→ Task instructions
For this exercise, copy the data exactly and omit any images.

→ Record extracts
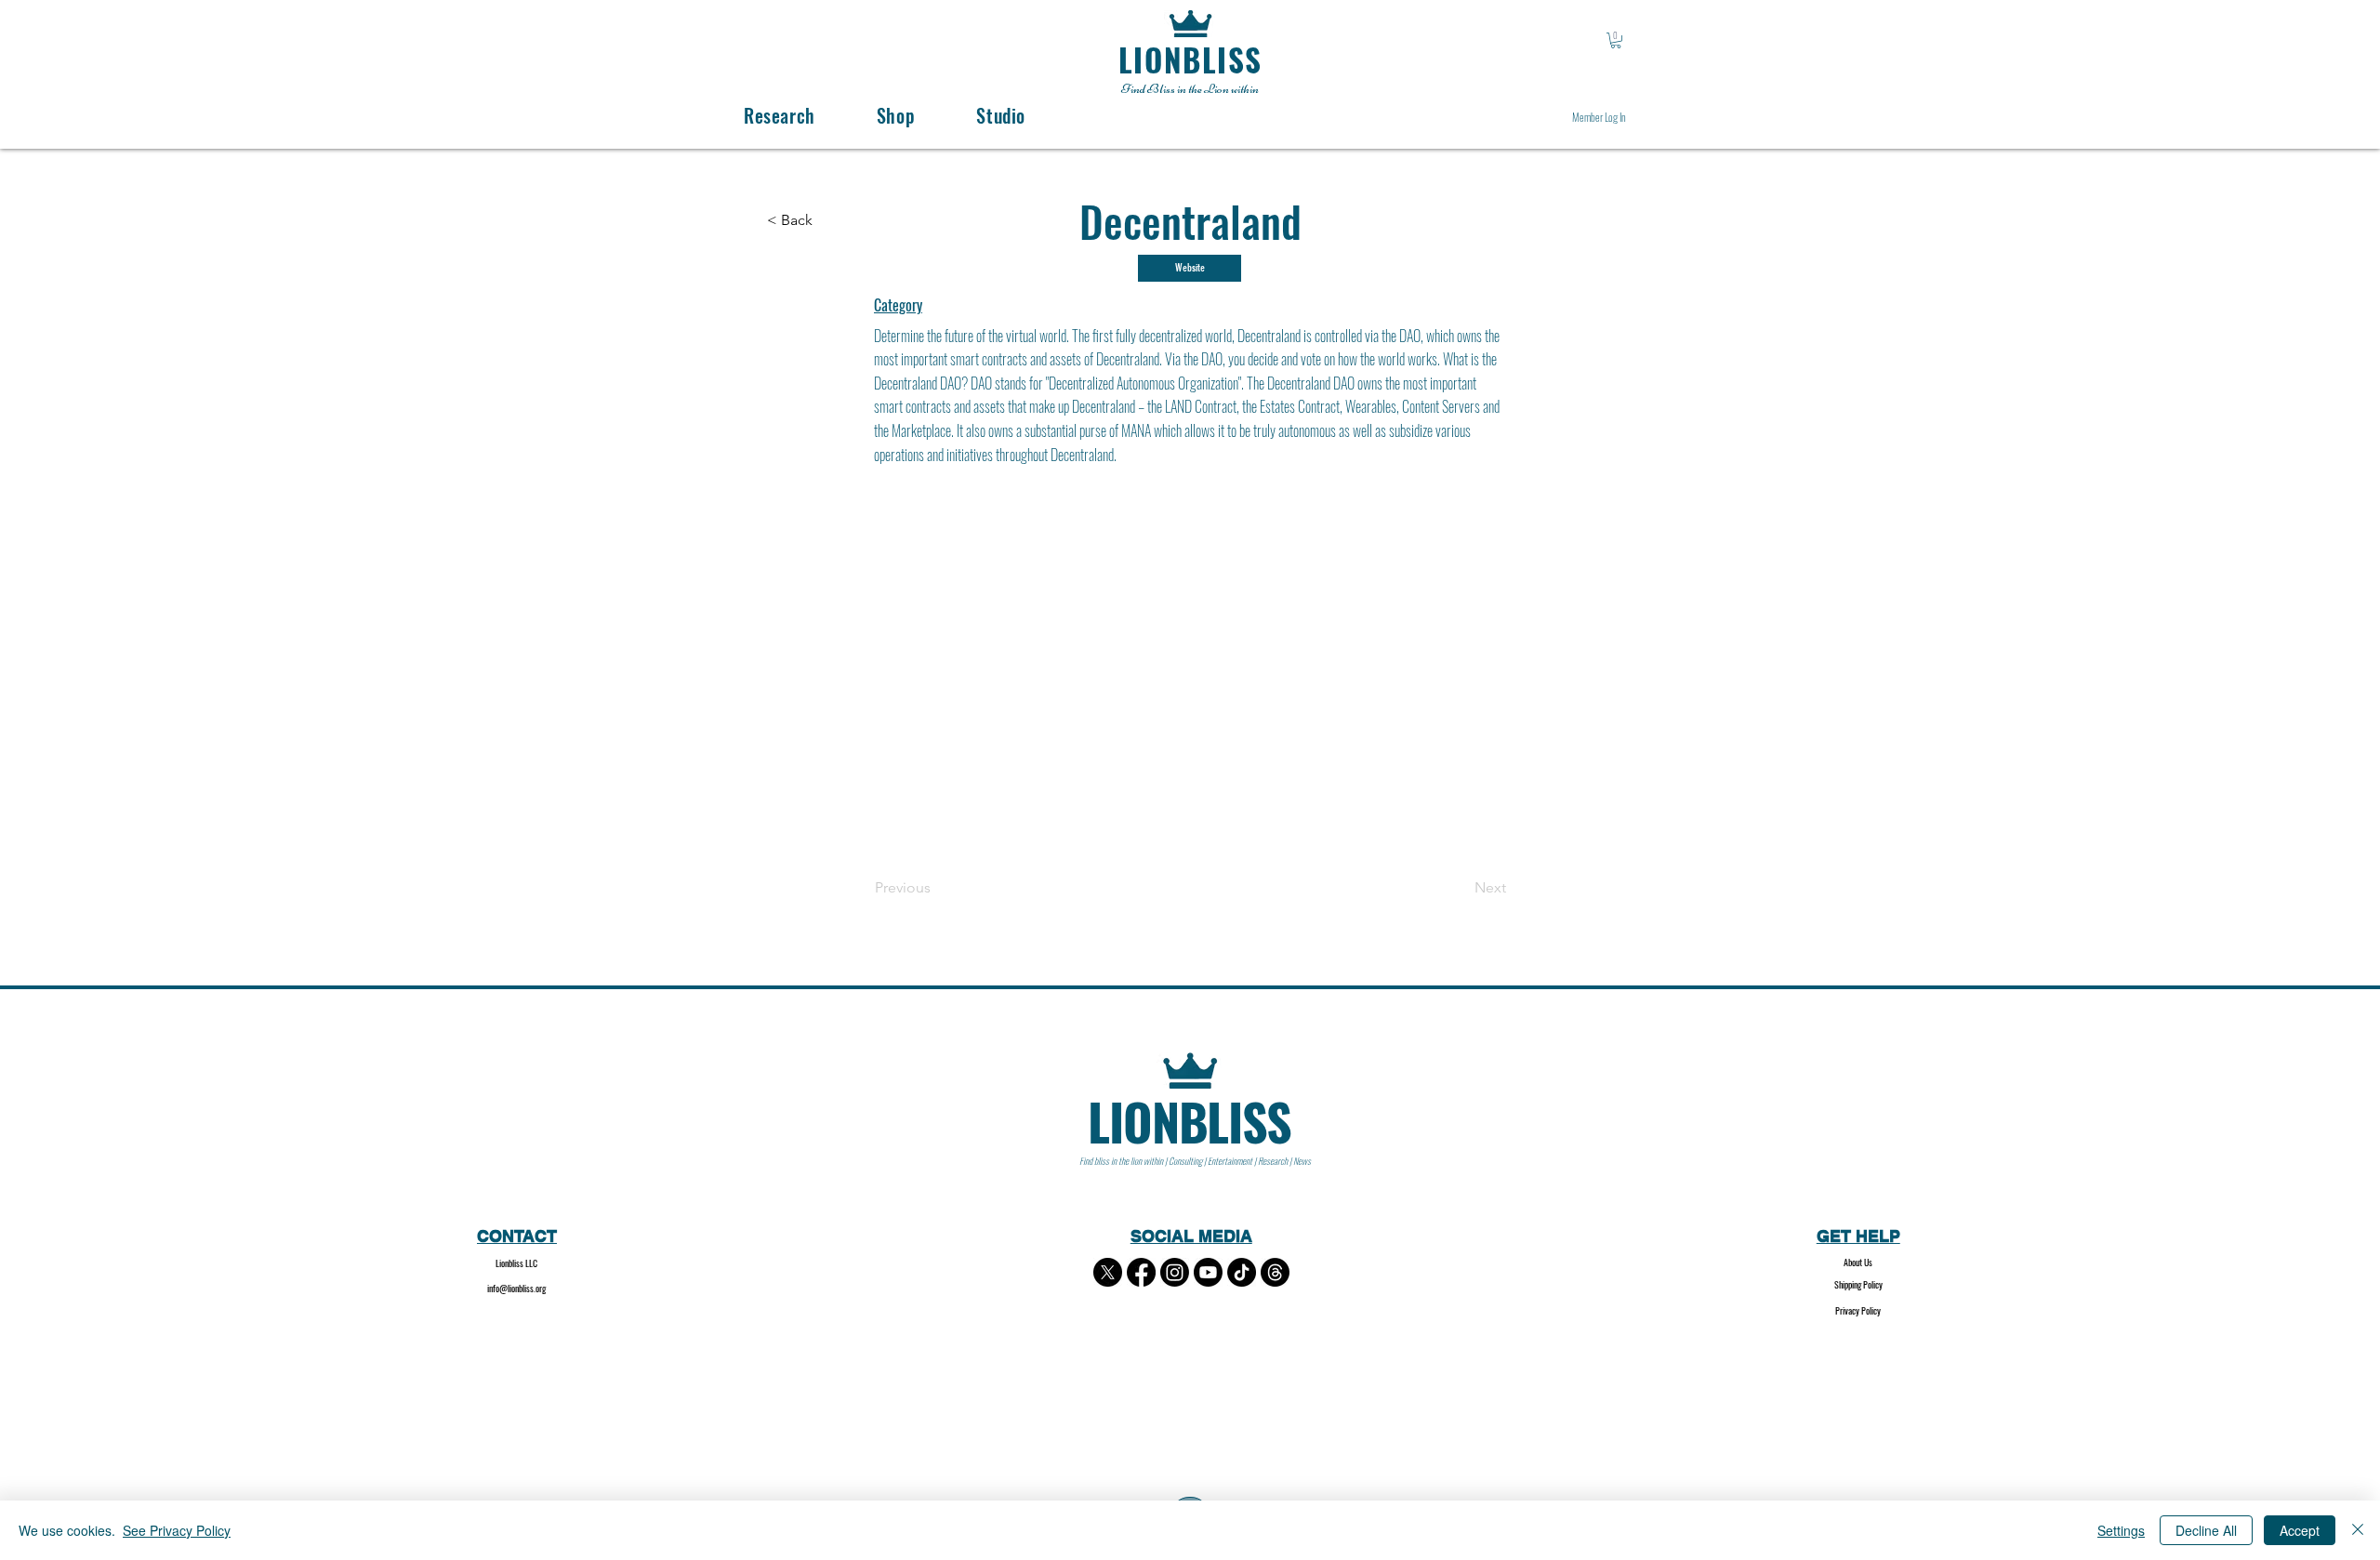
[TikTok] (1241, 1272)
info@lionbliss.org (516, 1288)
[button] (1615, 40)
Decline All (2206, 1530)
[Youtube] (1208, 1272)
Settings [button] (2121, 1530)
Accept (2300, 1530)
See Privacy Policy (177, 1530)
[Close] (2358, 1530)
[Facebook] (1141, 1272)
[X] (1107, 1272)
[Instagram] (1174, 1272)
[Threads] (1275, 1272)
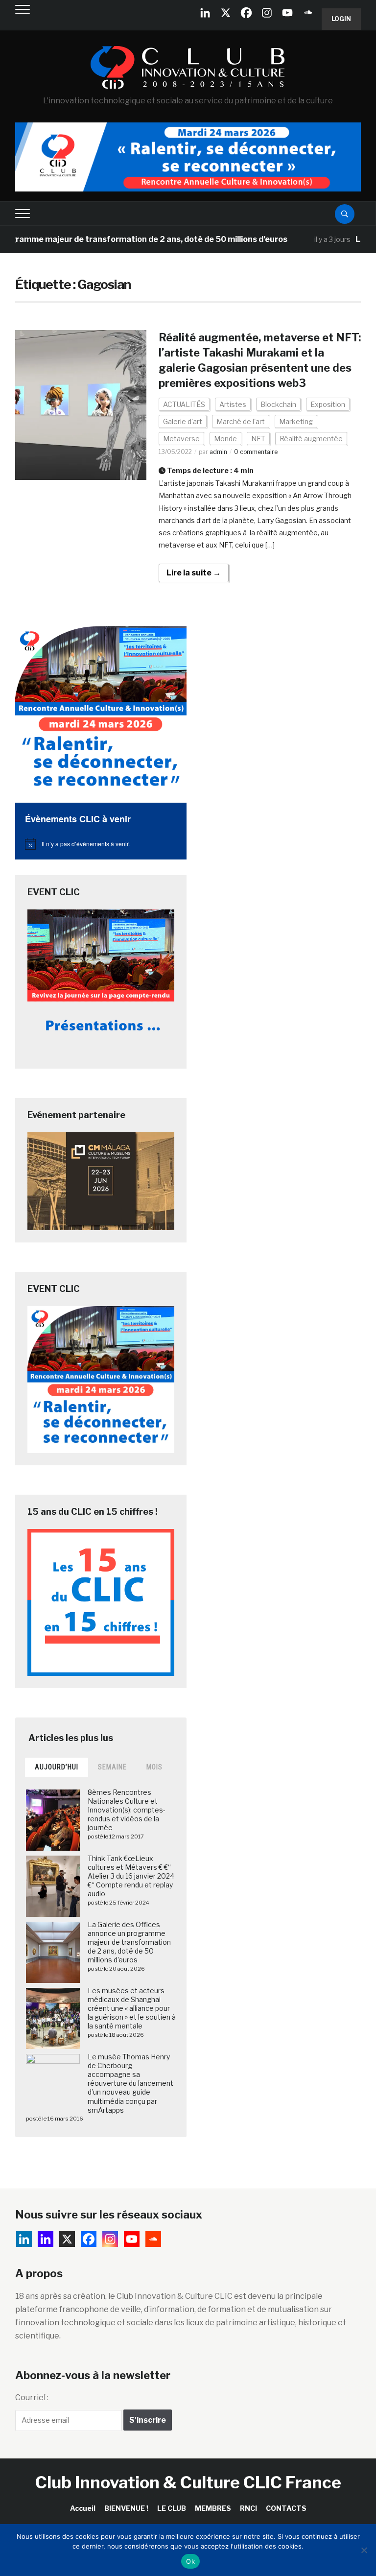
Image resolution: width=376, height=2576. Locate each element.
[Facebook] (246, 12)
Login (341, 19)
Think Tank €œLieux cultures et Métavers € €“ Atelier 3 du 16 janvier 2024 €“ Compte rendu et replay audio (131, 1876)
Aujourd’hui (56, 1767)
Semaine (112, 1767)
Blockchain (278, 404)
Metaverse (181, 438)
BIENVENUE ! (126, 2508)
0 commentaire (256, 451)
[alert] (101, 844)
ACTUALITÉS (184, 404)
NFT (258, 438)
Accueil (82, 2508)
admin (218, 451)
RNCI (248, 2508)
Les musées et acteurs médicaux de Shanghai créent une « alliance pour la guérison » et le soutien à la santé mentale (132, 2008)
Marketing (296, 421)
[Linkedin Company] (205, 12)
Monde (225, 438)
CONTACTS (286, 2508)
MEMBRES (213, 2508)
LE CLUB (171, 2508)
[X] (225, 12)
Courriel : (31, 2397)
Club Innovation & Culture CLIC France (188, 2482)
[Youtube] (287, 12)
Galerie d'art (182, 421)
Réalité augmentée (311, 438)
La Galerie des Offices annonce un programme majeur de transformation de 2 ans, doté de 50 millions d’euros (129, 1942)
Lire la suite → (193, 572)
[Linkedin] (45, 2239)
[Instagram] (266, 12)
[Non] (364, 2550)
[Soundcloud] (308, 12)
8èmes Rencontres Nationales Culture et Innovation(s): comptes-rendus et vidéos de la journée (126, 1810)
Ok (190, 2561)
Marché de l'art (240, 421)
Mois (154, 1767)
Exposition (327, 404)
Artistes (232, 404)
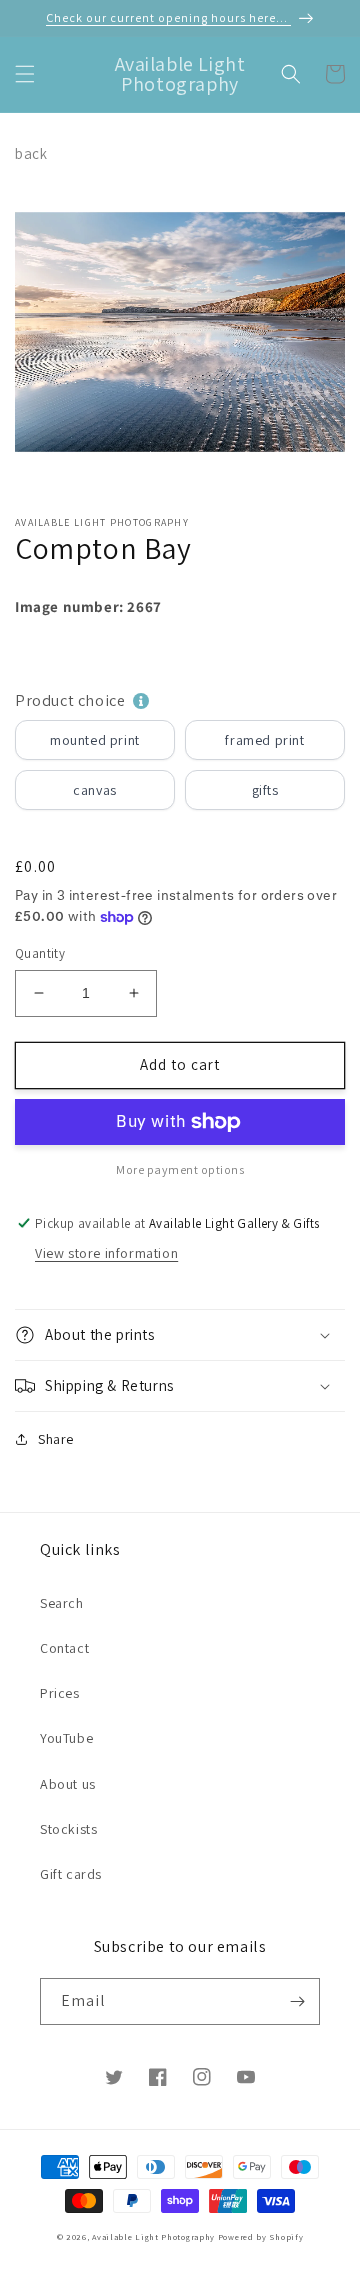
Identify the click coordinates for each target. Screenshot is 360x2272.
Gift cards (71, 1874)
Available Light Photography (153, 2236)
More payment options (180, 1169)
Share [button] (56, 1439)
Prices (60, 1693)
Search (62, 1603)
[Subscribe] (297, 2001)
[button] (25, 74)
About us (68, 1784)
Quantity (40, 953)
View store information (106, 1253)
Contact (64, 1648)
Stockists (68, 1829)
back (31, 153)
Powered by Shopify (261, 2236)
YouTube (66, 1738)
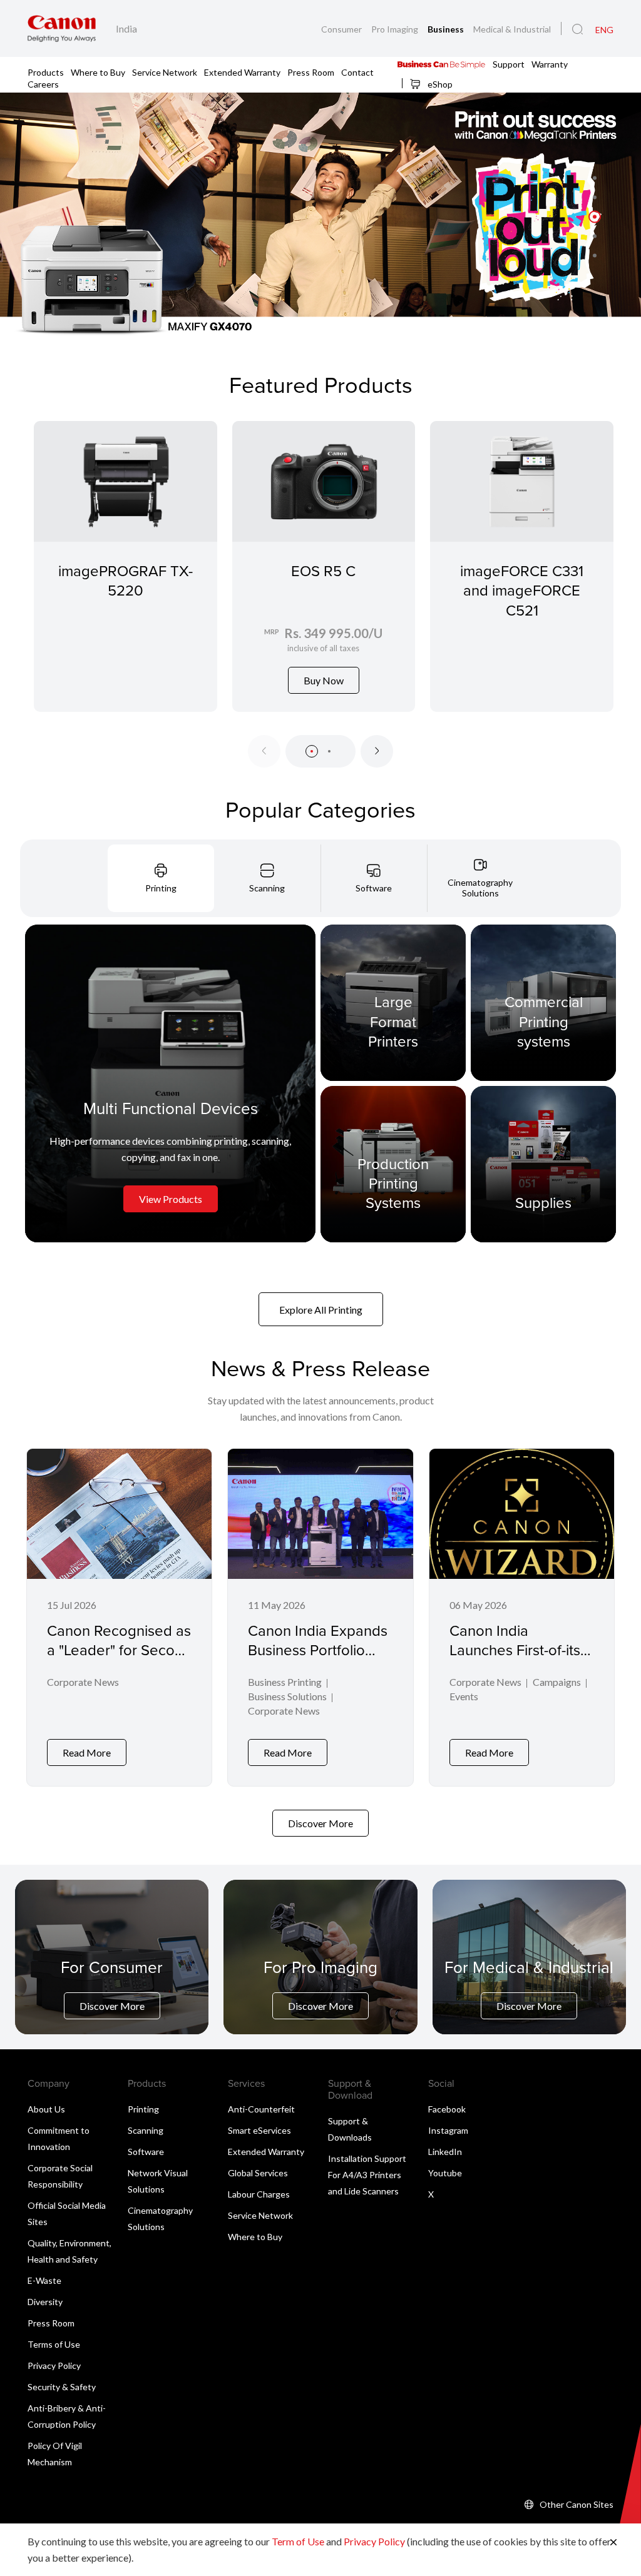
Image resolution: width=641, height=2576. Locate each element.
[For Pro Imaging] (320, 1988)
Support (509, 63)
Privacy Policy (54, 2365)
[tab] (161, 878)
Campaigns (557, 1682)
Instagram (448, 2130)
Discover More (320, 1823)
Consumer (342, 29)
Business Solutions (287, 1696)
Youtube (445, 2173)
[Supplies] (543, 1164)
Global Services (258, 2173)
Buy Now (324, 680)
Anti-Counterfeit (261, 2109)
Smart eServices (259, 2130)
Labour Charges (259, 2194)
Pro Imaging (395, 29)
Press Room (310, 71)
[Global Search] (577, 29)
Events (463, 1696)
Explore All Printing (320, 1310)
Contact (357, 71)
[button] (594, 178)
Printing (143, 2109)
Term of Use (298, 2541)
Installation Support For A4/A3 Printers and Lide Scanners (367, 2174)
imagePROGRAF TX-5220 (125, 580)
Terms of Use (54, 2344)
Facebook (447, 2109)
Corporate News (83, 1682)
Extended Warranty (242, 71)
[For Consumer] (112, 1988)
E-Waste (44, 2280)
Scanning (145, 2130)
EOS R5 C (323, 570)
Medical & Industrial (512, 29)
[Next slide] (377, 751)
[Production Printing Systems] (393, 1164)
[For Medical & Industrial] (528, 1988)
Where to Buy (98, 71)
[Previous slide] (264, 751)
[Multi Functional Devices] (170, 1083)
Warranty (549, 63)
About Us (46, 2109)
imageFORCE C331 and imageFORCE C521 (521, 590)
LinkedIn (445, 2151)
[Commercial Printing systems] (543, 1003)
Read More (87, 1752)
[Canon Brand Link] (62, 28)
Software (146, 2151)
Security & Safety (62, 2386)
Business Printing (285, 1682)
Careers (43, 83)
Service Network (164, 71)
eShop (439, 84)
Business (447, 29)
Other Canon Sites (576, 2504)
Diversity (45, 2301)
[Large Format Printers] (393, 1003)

→ Response
[TikTok] (1241, 1272)
info@lionbliss.org (516, 1288)
[button] (1615, 40)
Decline All (2206, 1530)
[Youtube] (1208, 1272)
Settings [button] (2121, 1530)
Accept (2300, 1530)
See Privacy Policy (177, 1530)
[Close] (2358, 1530)
[Facebook] (1141, 1272)
[X] (1107, 1272)
[Instagram] (1174, 1272)
[Threads] (1275, 1272)
Image resolution: width=376, height=2576. Locate each element.
[Facebook] (246, 12)
Login (341, 19)
Think Tank €œLieux cultures et Métavers € €“ Atelier 3 du 16 janvier 2024 €“ Compte rendu et replay audio (131, 1876)
Aujourd’hui (56, 1767)
Semaine (112, 1767)
Blockchain (278, 404)
Metaverse (181, 438)
BIENVENUE ! (126, 2508)
0 commentaire (256, 451)
[alert] (101, 844)
ACTUALITÉS (184, 404)
NFT (258, 438)
Accueil (82, 2508)
admin (218, 451)
RNCI (248, 2508)
Les musées et acteurs médicaux de Shanghai créent une « alliance pour la guérison » et le soutien à la santé mentale (132, 2008)
Marketing (296, 421)
[Linkedin Company] (205, 12)
Monde (225, 438)
CONTACTS (286, 2508)
MEMBRES (213, 2508)
LE CLUB (171, 2508)
[X] (225, 12)
Courriel : (31, 2397)
Club Innovation & Culture CLIC France (188, 2482)
[Youtube] (287, 12)
Galerie d'art (182, 421)
Réalité augmentée (311, 438)
La Galerie des Offices annonce un programme majeur de transformation de 2 ans, doté de 50 millions d’euros (129, 1942)
Lire la suite → (193, 572)
[Linkedin] (45, 2239)
[Instagram] (266, 12)
[Non] (364, 2550)
[Soundcloud] (308, 12)
8èmes Rencontres Nationales Culture et Innovation(s): comptes-rendus et vidéos de la journée (126, 1810)
Ok (190, 2561)
Marché de l'art (240, 421)
Mois (154, 1767)
Exposition (327, 404)
Artistes (232, 404)
Identify the click coordinates for each target. Screenshot is 360x2272.
Gift cards (71, 1874)
Available Light Photography (153, 2236)
More payment options (180, 1169)
Share [button] (56, 1439)
Prices (60, 1693)
Search (62, 1603)
[Subscribe] (297, 2001)
[button] (25, 74)
About us (68, 1784)
Quantity (40, 953)
View store information (106, 1253)
Contact (64, 1648)
Stockists (68, 1829)
back (31, 153)
Powered by Shopify (261, 2236)
YouTube (66, 1738)
Image resolution: width=641, height=2576. Locate each element.
[For Pro Imaging] (320, 1988)
Support (509, 63)
Privacy Policy (54, 2365)
[tab] (161, 878)
Campaigns (557, 1682)
Instagram (448, 2130)
Discover More (320, 1823)
Consumer (342, 29)
Business Solutions (287, 1696)
Youtube (445, 2173)
[Supplies] (543, 1164)
Global Services (258, 2173)
Buy Now (324, 680)
Anti-Counterfeit (261, 2109)
Smart eServices (259, 2130)
Labour Charges (259, 2194)
Pro Imaging (395, 29)
Press Room (310, 71)
[Global Search] (577, 29)
Events (463, 1696)
Explore All Printing (320, 1310)
Contact (357, 71)
[button] (594, 178)
Printing (143, 2109)
Term of Use (298, 2541)
Installation Support For A4/A3 Printers and Lide Scanners (367, 2174)
imagePROGRAF TX-5220 (125, 580)
Terms of Use (54, 2344)
Facebook (447, 2109)
Corporate News (83, 1682)
Extended Warranty (242, 71)
[For Consumer] (112, 1988)
E-Waste (44, 2280)
Scanning (145, 2130)
EOS R5 C (323, 570)
Medical & Industrial (512, 29)
[Next slide] (377, 751)
[Production Printing Systems] (393, 1164)
[For Medical & Industrial] (528, 1988)
Where to Buy (98, 71)
[Previous slide] (264, 751)
[Multi Functional Devices] (170, 1083)
Warranty (549, 63)
About Us (46, 2109)
imageFORCE C331 and imageFORCE C521 (521, 590)
LinkedIn (445, 2151)
[Commercial Printing systems] (543, 1003)
Read More (87, 1752)
[Canon Brand Link] (62, 28)
Software (146, 2151)
Security & Safety (62, 2386)
Business Printing (285, 1682)
Careers (43, 83)
Service Network (164, 71)
eShop (439, 84)
Business (447, 29)
Other Canon Sites (576, 2504)
Diversity (45, 2301)
[Large Format Printers] (393, 1003)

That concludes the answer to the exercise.